The WAXD results suggest that cleavage occurred at the (1 1 0) plane in nanofibrils derived from cellulose II. Yamane et al. used molecular mechanics simulations to investigate the surface properties of cellulose II. They reported that the \(\left(1\; \overline{1 }\; 0\right)\) plane is hydrophilic, and the (1 1 0) plane is more hydrophobic, in cellulose II [27]. During ACC treatment of cellulose II, the hydrophobic (1 1 0) plane is probably exposed, as in the case of cellulose I. However, in the case of cellulose II, hydrogen bonds are also present between molecular chain sheets; therefore, this plane is probably less hydrophobic than the (2 0 0) plane of cellulose I.

Conclusion

The behavior of mercerized CNFs obtained by ACC treatment of mercerized cellulose indicates that the surface structure of the mercerized CNFs depends on the crystal structure of the raw material, similarly to the case for conventional native CNFs.

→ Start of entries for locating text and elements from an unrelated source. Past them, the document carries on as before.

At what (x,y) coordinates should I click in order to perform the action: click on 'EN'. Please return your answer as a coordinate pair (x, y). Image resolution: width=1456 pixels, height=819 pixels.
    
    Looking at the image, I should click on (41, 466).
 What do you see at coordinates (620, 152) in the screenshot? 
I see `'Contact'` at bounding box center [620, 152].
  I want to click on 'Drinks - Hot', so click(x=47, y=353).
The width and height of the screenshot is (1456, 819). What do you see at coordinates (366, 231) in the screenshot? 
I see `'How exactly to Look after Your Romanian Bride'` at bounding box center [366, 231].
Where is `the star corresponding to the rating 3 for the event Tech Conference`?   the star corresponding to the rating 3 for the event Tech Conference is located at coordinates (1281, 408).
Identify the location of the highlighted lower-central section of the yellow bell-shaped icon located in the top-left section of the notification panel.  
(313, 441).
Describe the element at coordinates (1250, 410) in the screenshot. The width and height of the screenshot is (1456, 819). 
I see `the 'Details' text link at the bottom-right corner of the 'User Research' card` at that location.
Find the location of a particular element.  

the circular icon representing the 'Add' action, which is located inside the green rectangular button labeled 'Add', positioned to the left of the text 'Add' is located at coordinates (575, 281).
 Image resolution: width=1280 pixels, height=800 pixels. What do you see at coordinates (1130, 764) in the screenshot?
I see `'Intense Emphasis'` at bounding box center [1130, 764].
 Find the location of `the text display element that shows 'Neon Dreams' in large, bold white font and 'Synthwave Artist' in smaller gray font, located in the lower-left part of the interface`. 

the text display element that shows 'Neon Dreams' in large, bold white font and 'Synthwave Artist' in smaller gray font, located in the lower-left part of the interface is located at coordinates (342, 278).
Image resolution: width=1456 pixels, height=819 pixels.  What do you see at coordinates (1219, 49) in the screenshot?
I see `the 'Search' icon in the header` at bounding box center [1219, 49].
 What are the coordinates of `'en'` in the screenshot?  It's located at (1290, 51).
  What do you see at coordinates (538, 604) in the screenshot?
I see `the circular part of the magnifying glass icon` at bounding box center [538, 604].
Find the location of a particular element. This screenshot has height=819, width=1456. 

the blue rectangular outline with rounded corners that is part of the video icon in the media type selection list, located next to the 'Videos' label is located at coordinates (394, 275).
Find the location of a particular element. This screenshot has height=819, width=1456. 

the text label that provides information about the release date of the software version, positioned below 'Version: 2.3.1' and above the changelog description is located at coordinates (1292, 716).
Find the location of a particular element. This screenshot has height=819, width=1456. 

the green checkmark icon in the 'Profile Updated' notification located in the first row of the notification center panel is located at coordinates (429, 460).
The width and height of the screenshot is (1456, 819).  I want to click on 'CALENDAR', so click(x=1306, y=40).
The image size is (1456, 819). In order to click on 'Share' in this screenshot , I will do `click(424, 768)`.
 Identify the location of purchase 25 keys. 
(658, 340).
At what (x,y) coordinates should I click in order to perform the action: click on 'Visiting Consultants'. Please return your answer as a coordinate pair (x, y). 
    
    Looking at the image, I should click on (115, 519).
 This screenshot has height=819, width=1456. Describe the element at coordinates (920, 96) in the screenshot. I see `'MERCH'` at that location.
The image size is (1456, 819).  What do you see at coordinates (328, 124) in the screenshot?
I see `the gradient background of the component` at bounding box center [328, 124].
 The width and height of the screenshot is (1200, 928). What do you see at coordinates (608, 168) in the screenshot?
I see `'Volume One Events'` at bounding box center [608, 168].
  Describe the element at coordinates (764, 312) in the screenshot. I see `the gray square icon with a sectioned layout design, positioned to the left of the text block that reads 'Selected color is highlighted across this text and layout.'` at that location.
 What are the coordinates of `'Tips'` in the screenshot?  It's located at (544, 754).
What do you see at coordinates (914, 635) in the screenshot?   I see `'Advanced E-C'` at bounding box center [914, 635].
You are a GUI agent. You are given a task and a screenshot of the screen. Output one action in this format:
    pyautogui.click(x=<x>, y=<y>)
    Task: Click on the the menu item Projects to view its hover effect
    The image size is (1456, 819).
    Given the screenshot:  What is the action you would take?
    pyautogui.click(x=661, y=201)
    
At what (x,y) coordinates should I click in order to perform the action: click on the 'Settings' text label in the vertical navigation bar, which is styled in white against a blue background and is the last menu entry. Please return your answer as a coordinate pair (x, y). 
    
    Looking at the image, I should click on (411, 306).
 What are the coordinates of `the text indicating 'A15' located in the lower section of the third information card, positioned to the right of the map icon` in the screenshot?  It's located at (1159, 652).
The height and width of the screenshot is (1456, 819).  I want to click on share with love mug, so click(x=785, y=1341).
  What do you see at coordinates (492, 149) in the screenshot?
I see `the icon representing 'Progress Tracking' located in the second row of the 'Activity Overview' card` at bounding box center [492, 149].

The crystal structure of mercerized cellulose differs from that of native cellulose; therefore, it is indicated that the lattice plane at which cleavage begins during ACC treatment also differs. The most probable cleavage plane in cellulose II is the (1 1 0) plane as shown in Fig. 9. This will be clarified in the future using methods, such as double staining [15].

Fig. 9
figure 9

Schematic diagrams of expected cleavage plane in the crystal lattice for cellulose I (left) and cellulose II (right). Double-headed arrows indicate expected cleavage planes

These findings suggest that a surface with various characteristics can be exposed on the CNFs by changing the crystal structures of the original cellulose and subjecting the original material to ACC treatment. This will enable the development of non-chemical surface-modification methods.